◆ TEXTAUSZUG
▬▬▬
Da das Gros der über 2.000 Waliser bereits vor zwei Stunden mit den Shuttles angereist war, ging es kurz vor Anpfiff ohne Anstehen ins Stadion und hier erwartete einen außerhalb des Gästeblocks leider viel gähnende Leere (13.120 Zuschauer waren es insgesamt). Wales lockt sicher kaum einen georgischen Eventfan vor’m Ofen hervor und für die georgische Nationalelf ging es heute nur noch um die Ehre, während Wales noch auf ein WM-Ticket hofft. Jedoch dürften die Georgier bei dieser Ansetzung an einen ihrer größten Triumphe denken und die Waliser an eine ihrer derbsten Niederlagen. Wales heutiger Coach Chris Coleman war damals selbst als Spieler dabei, als die walisische Auswahl 1994 in Tbilisi mit 0:5 aus ihrer Sicht unterging.

Denkbar knapp war man wenige Monate zuvor im entscheidenden Spiel an Rumänien gescheitert, als es um das WM-Ticket in die USA ging. Nun sollte unbedingt die Qualifikation für die EM 1996 im Nachbarland England gelingen. Doch eine auf dem Papier hoffnungsvolle FAW-Auswahl (mit u. a. Southall, Rush, Hughes und Supertalent Ryan Giggs) hatte aus den ersten beiden Spielen gegen Albanien (2:0) und Moldawien (2:3) nur drei Punkte geholt. Nun stand man gegen den vermeintlich dritten Fussballzwerg der Gruppe, Georgien, bereits mächtig unter Zugzwang, da sich die Favoriten Deutschland und Bulgarien noch keine Blöße gegeben hatten.
▬▬▬
◆ AUFGABENSTELLUNG
Gib aus dem Textauszug wörtlich die Stelle wieder, die mit „Denkbar knapp war“ beginnt und bis einschließlich „Blöße gegeben hatten.“ reicht.

◆ BEREITGESTELLTES MATERIAL
▬▬▬
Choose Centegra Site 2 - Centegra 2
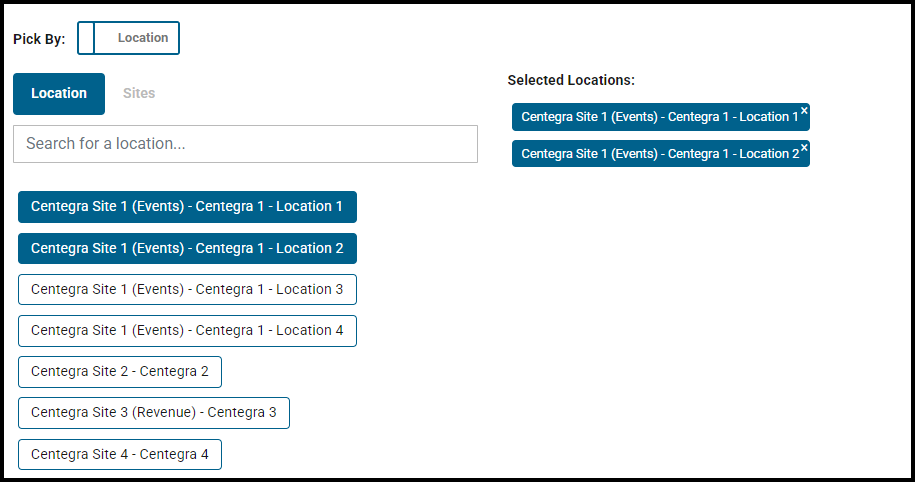Viewport: 915px width, 482px height. coord(120,372)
▬▬▬
◆ LÖSUNG
Denkbar knapp war man wenige Monate zuvor im entscheidenden Spiel an Rumänien gescheitert, als es um das WM-Ticket in die USA ging. Nun sollte unbedingt die Qualifikation für die EM 1996 im Nachbarland England gelingen. Doch eine auf dem Papier hoffnungsvolle FAW-Auswahl (mit u. a. Southall, Rush, Hughes und Supertalent Ryan Giggs) hatte aus den ersten beiden Spielen gegen Albanien (2:0) und Moldawien (2:3) nur drei Punkte geholt. Nun stand man gegen den vermeintlich dritten Fussballzwerg der Gruppe, Georgien, bereits mächtig unter Zugzwang, da sich die Favoriten Deutschland und Bulgarien noch keine Blöße gegeben hatten.